● Supplied entries
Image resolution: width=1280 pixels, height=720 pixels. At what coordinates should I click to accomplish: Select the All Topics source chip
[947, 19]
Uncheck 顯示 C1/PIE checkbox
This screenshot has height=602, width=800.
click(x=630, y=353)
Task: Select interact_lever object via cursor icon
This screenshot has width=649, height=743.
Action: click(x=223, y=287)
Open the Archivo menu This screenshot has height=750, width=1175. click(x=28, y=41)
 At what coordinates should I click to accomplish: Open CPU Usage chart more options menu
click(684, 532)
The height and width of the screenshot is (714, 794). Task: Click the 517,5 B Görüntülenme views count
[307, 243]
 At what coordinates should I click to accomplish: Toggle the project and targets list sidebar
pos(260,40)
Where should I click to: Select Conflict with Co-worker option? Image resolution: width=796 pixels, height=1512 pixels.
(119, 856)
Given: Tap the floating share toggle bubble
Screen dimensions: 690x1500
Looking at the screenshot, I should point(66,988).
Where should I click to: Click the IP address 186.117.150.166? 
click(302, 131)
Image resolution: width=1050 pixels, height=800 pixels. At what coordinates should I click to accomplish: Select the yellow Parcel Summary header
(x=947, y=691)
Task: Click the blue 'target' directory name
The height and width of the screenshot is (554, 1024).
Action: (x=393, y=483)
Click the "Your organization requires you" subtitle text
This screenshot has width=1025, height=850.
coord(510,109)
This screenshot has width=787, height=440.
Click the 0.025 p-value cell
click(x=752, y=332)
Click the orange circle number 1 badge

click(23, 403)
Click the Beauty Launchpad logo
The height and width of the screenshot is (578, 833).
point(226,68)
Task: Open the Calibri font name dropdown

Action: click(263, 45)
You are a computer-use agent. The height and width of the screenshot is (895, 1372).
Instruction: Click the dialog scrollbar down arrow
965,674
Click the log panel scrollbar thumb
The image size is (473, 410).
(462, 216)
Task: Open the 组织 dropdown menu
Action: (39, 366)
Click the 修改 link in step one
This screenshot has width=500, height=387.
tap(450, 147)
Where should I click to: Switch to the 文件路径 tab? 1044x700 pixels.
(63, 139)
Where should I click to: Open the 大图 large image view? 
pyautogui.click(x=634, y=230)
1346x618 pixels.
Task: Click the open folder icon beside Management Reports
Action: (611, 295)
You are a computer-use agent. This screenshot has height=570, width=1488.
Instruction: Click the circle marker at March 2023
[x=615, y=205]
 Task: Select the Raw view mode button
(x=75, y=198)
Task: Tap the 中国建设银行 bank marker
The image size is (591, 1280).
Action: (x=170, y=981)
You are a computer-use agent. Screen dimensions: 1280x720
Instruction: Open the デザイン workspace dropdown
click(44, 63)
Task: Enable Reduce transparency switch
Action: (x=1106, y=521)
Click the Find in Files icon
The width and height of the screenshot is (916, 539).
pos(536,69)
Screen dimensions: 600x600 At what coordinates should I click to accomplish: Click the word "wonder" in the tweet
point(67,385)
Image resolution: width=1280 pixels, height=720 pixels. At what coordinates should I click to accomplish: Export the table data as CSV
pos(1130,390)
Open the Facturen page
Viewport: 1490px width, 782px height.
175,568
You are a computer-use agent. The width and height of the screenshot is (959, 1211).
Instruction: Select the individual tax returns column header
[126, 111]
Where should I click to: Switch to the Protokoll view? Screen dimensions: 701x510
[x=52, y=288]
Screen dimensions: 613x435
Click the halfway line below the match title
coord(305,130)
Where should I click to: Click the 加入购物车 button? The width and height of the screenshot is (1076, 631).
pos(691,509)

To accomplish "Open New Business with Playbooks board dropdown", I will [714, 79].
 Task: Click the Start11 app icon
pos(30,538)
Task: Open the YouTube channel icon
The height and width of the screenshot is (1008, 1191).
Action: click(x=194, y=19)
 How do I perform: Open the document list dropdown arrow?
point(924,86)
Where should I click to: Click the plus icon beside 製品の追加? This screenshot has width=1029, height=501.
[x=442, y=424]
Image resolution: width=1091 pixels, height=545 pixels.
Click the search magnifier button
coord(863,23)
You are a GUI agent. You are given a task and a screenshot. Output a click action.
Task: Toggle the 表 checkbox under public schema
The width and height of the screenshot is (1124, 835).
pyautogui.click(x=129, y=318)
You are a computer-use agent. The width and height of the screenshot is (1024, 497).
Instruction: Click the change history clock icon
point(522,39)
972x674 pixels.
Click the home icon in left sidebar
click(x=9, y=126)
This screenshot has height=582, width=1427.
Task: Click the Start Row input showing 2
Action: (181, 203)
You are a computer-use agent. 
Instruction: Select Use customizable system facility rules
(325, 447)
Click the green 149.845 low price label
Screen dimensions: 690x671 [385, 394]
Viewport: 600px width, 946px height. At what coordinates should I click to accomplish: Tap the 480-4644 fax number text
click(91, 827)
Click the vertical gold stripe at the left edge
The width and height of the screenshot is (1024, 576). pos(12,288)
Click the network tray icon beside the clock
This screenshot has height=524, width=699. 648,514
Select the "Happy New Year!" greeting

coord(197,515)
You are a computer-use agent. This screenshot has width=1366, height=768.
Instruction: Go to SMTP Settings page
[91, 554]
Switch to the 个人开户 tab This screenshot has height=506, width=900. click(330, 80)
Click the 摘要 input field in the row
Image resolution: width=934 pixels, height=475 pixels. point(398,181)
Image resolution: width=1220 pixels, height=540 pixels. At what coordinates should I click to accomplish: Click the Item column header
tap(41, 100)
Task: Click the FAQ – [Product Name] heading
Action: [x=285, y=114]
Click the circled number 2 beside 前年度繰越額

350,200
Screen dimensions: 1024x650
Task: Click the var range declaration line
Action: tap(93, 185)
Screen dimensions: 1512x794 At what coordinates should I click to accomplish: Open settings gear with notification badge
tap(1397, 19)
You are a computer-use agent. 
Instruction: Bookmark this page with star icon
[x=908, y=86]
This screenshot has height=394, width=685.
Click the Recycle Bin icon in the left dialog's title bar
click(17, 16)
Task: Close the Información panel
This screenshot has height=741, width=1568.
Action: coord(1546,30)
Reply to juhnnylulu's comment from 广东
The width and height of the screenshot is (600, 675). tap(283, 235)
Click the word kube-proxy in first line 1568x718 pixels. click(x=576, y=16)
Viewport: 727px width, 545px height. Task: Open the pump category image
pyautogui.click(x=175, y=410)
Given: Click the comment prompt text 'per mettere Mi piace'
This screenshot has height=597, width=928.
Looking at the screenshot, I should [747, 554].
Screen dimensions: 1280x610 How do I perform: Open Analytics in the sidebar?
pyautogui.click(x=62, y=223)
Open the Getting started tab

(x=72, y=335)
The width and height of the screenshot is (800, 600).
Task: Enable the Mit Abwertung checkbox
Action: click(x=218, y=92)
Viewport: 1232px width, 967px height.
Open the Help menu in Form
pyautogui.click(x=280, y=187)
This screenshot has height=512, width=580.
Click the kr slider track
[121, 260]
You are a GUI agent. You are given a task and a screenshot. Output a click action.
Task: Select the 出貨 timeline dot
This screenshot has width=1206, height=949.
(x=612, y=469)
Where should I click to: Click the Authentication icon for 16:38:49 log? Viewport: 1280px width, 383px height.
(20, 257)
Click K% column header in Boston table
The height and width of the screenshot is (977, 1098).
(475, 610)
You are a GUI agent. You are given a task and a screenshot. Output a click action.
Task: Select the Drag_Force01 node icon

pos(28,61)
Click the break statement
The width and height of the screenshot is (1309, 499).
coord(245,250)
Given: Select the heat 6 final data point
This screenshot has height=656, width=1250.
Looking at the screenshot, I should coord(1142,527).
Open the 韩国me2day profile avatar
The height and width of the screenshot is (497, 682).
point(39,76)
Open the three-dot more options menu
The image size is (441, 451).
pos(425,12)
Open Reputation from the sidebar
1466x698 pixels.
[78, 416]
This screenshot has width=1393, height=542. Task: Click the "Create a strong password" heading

● Work to be completed
Beginning at the line with "Task: Select interact_lever" and ending at the line with "Click the log panel scrollbar thumb", reproduce each line of the data above exactly, and add no other lines.

● Result of this exercise
Task: Select interact_lever object via cursor icon
This screenshot has width=649, height=743.
Action: click(x=223, y=287)
Open the Archivo menu This screenshot has height=750, width=1175. click(x=28, y=41)
 At what coordinates should I click to accomplish: Open CPU Usage chart more options menu
click(684, 532)
The height and width of the screenshot is (714, 794). Task: Click the 517,5 B Görüntülenme views count
[307, 243]
 At what coordinates should I click to accomplish: Toggle the project and targets list sidebar
pos(260,40)
Where should I click to: Select Conflict with Co-worker option? Image resolution: width=796 pixels, height=1512 pixels.
(119, 856)
Given: Tap the floating share toggle bubble
Screen dimensions: 690x1500
Looking at the screenshot, I should point(66,988).
Where should I click to: Click the IP address 186.117.150.166? 
click(302, 131)
Image resolution: width=1050 pixels, height=800 pixels. At what coordinates should I click to accomplish: Select the yellow Parcel Summary header
(x=947, y=691)
Task: Click the blue 'target' directory name
The height and width of the screenshot is (554, 1024).
Action: (x=393, y=483)
Click the "Your organization requires you" subtitle text
This screenshot has width=1025, height=850.
coord(510,109)
This screenshot has width=787, height=440.
Click the 0.025 p-value cell
click(x=752, y=332)
Click the orange circle number 1 badge

click(23, 403)
Click the Beauty Launchpad logo
The height and width of the screenshot is (578, 833).
point(226,68)
Task: Open the Calibri font name dropdown

Action: click(263, 45)
You are a computer-use agent. The height and width of the screenshot is (895, 1372).
Instruction: Click the dialog scrollbar down arrow
965,674
Click the log panel scrollbar thumb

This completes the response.